ソニー執行役員/ソニーコンピュータサイエンス研究所社長兼所長/工学博士
1984年国際基督教大学卒業、日本電気(現NEC)に入社。その後、米国カーネギー・メロン大学に留学。93年ソニーコンピュータサイエンス研究所入社、2011年社長に就任。システムバイオロジーという分野を提唱。AI(人工知能)やロボティクスに関する研究と深い洞察で知られる。ロボカップ国際委員会ファウンディング・プレジデント。
北野 もちろん、それもあるでしょう。それと私が注目するのが、科学的発見をするAIです。それは人工知能の究極であり、最も価値が高い、インパクトの高いAIシステムになると思います。
生命科学系は非常に複雑です。人間の認知の限界と戦う研究分野ですが、AIを使うことで限界を超えていける可能性があります。生物のシステムはオミックスデータ(編集部注:遺伝子の発現やたんぱく質の構造など網羅的な分子情報)解析などをするのですが、情報量が多くて複雑すぎるのです。シミュレーションも作れないほどです。
そこでAIを使って人間の認知の限界をブレークスルーしていくような、そういう分野でのインパクトが一番大きいと思います。

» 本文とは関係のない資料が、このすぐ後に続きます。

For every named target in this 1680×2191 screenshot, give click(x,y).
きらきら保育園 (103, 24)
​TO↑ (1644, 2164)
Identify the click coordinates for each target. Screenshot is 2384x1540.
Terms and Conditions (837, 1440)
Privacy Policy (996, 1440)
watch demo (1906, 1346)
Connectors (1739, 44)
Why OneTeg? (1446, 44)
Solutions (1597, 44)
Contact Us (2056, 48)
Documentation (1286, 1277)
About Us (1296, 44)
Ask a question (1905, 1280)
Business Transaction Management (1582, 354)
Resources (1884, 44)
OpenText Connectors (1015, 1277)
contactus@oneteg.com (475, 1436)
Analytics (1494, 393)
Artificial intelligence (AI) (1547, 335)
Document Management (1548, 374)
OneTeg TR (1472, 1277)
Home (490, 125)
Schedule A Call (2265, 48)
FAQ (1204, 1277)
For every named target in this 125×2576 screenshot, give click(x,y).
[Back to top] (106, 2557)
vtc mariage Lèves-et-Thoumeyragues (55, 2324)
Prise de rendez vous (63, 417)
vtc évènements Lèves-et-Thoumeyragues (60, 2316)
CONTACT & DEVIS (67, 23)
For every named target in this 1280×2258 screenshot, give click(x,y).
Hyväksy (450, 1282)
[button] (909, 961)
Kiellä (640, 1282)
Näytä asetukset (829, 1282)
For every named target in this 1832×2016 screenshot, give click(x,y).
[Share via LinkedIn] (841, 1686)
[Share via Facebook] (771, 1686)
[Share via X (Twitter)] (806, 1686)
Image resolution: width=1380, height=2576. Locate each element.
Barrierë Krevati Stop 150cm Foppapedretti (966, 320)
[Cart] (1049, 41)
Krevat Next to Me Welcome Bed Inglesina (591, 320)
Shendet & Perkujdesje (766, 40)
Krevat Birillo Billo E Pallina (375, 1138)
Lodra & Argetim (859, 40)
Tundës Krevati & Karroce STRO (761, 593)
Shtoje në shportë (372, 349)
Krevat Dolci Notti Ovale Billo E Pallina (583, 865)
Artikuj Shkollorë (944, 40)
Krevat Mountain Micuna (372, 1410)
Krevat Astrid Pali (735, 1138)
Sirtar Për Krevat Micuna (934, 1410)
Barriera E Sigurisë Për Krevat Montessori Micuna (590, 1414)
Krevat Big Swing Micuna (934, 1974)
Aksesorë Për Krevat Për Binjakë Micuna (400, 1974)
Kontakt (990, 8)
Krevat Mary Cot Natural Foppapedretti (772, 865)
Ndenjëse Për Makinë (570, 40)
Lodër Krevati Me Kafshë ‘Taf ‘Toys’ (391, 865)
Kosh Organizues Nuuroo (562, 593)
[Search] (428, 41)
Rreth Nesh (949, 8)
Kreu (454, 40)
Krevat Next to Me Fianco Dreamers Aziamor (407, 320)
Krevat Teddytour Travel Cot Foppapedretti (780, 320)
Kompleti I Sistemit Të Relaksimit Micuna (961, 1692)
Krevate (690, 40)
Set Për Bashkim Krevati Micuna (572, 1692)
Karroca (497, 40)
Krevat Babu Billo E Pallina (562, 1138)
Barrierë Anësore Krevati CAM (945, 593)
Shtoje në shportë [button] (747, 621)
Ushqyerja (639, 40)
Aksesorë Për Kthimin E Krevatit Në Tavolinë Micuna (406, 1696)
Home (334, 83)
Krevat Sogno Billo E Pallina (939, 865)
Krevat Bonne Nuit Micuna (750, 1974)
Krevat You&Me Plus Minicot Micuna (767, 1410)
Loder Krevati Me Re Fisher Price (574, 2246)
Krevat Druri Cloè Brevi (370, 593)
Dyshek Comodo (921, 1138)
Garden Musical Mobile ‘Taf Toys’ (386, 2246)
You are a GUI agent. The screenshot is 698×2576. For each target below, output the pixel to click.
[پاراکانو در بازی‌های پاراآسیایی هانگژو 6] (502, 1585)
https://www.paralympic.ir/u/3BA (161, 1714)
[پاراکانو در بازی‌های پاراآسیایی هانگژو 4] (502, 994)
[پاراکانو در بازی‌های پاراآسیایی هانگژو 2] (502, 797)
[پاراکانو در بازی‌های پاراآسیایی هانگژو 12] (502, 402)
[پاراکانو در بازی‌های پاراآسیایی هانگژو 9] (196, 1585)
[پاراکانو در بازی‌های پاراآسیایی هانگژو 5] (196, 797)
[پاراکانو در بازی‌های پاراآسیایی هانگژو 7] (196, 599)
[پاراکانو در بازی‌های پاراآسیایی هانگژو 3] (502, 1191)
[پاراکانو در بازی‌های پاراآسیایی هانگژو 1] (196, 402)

そうした科学的発見をするAIはいつごろ現実のものになるのでしょうか。
北野 簡単なものはすでに実用化されていますが、5年から10年。本格的なものは、15年から20年かかるんじゃないかと思います。
その間に、ラボのルーティンの実験は、AIとロボットで行い、全データがアーカイブされて、ロボットが正確な実験をするような状況も起こると予測しています。
AIとロボットの組み合わせも進化しています。
北野 どんどん進みますよね、ロボットも。物流分野、いわゆるモビリティーの分野もそうですね。
さらに製造工程でも、ロボット化が進んでいます。ピッキングに始まって、そういうところはかなりの勢いで入ってくるんじゃないかと思います。ランダムに積んである部品なども、ピッキングできるようになってきています。
バラ積みロボットもありますよね。
北野 バラ積みもできるようになっています。今後も、スピードも精度も上がってくるでしょう。
すでに、お弁当にから揚げを配分できるロボットも登場しています。軟らかいものを扱ったり、コンパクトな作業に対応できたりする能力も広がっているので、多くの基本的な作業はロボットが代替できるようになってくるのではないでしょうか。
AI対人間ではない
以前はAIが人間の能力を超えて、最後には世界が滅びるというような、シンギュラリティー(技術的特異点)による将来の悲観的シナリオが語られることがありました。しかし最近は、イノベーションにより、人々の生活はより幸福になっていくという見方が強まっているように見えます。
北野 シンギュラリティー論についてよく聞かれるのですが、僕は全然気にしてないです。全然考えてないです。
今まで機械が人間より能力が高かったというのは、毎回あるんですよ。だって計算器が出てきたら、銀行で人間が数字を数えても勝てないわけじゃないですか。自動車以上に人間が動くことだってできません。工業機械は24時間稼動しても、人間にはできない。こうした状況はずっと起きてきているんです。
今、起きているのは、それに対してもっと知的なところ、例えば認識の能力が上回っているという話です。
ただ、それも人間の能力の中の個別の部分です。全ての人間の能力を上回るといった場合、人間の能力を全て定義することはできません。上回るといっても、その能力に投資価値がなければ、誰も投資しないので作られないのです。人間は結構すごくいいことをしますが、変なこともたくさんやるわけです。仮にその変な部分までコピーしたら、そのAIシステムは結構使いづらいものになると思います。